Start RAW RECORDS

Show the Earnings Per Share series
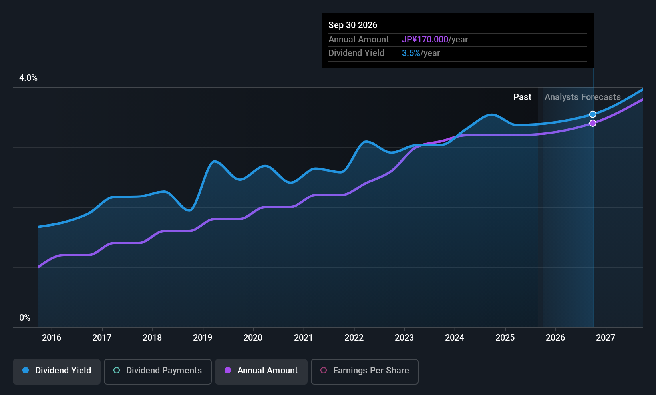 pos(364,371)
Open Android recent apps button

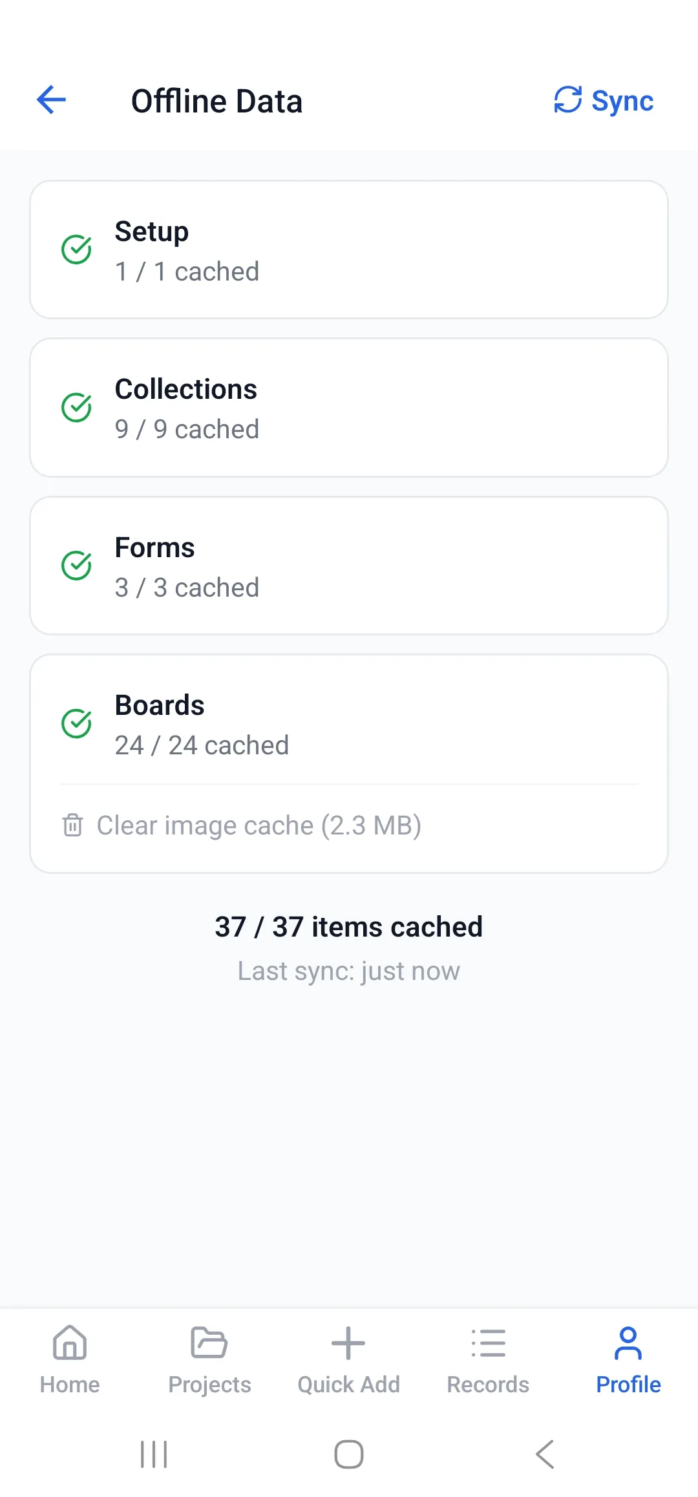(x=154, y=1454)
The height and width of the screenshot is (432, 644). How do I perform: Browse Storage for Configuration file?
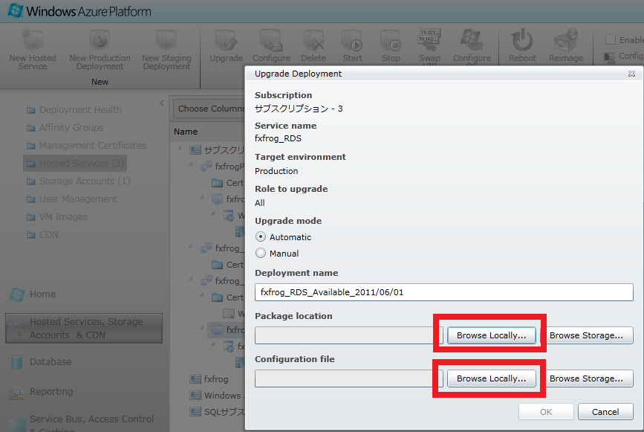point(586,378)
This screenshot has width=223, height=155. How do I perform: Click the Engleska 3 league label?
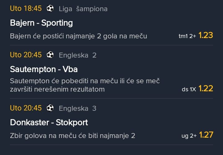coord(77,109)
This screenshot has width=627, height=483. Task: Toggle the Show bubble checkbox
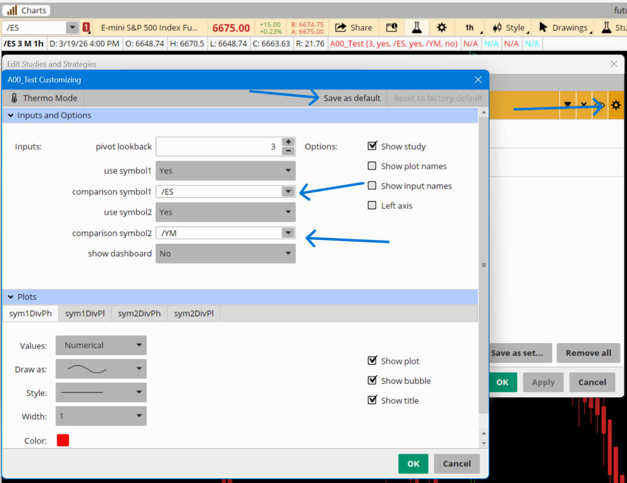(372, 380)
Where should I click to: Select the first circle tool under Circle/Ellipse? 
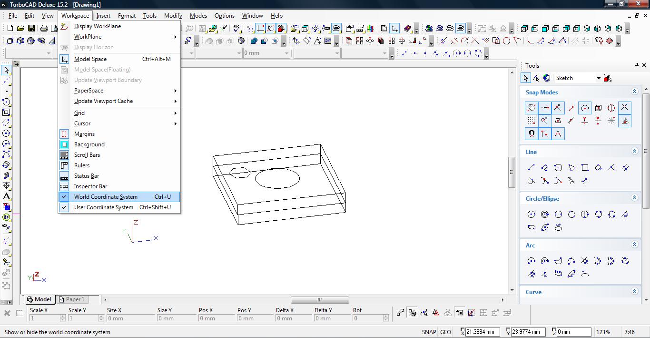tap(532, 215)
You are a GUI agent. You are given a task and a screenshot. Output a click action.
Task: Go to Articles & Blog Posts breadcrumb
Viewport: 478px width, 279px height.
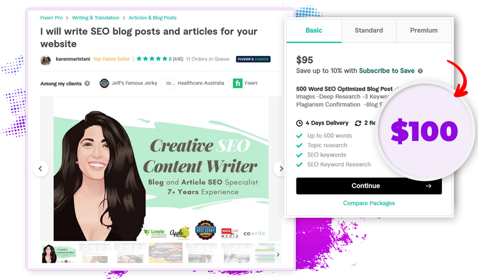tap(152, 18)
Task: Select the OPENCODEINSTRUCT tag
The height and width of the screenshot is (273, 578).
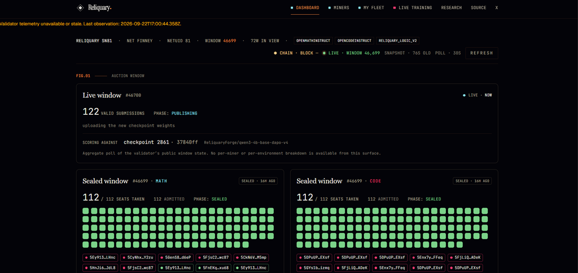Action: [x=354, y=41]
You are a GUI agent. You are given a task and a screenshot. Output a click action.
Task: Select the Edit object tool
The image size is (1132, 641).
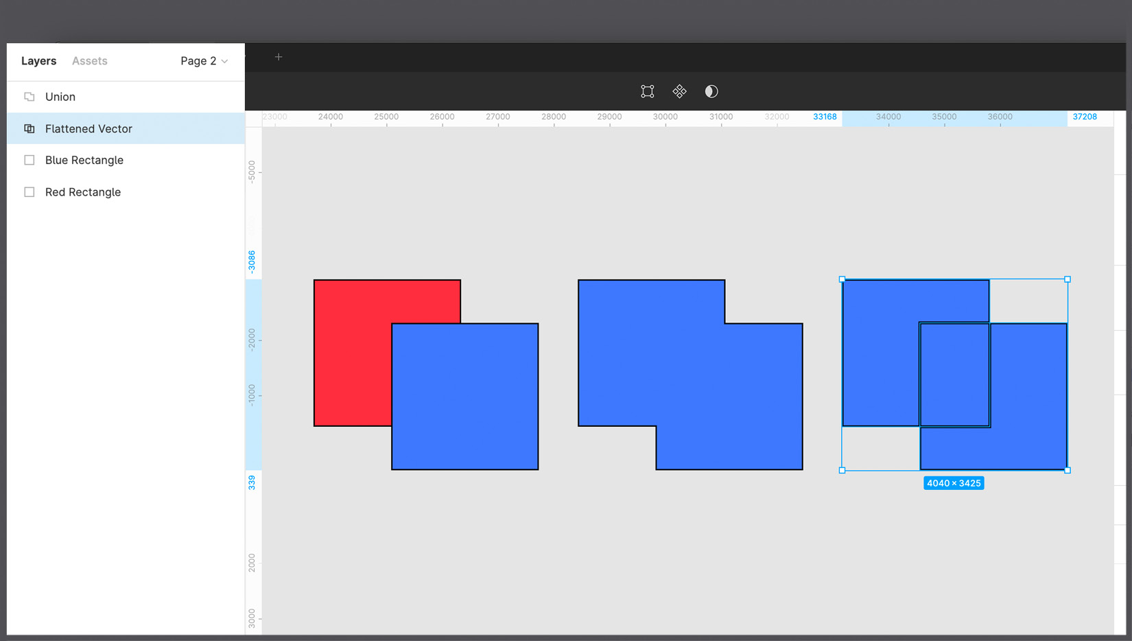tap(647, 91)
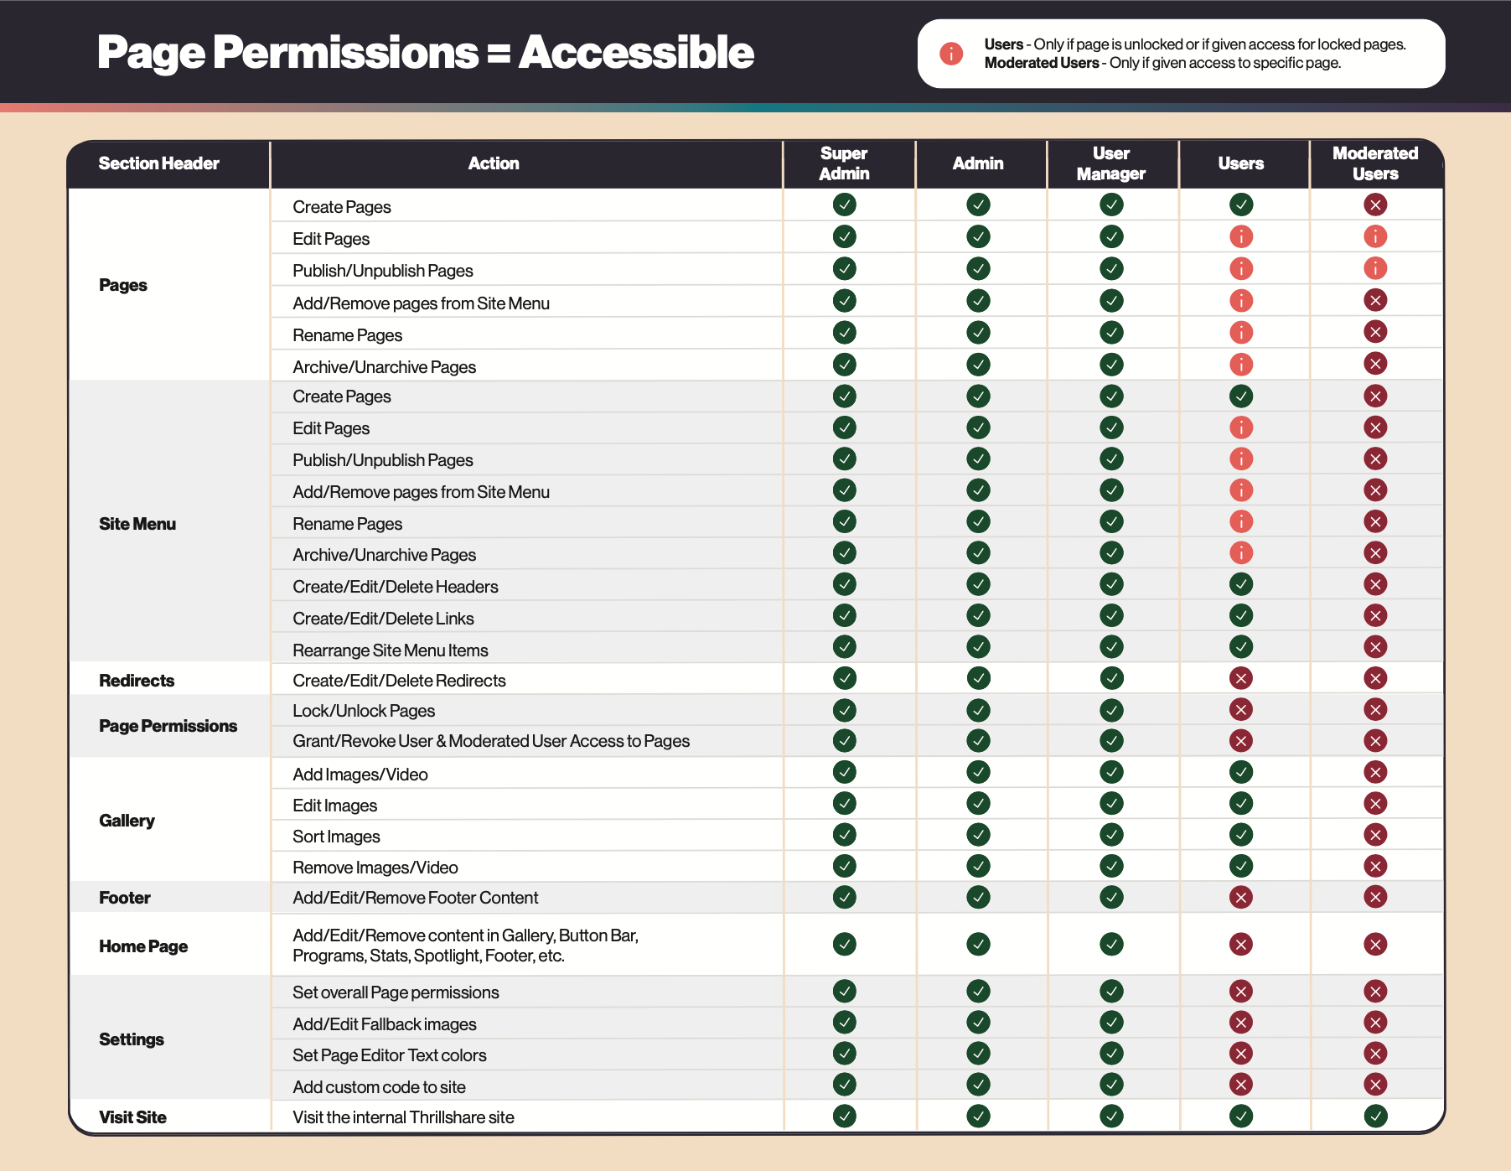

End RAW RECORDS

## WRITTEN TASK
Can you return every line from the entries above that contains the word "perform"? Case counts.

## OUTPUT
The height and width of the screenshot is (432, 644). How do I perform: Browse Storage for Configuration file?
This screenshot has width=223, height=155. How do I perform: Click the Engleska 3 league label?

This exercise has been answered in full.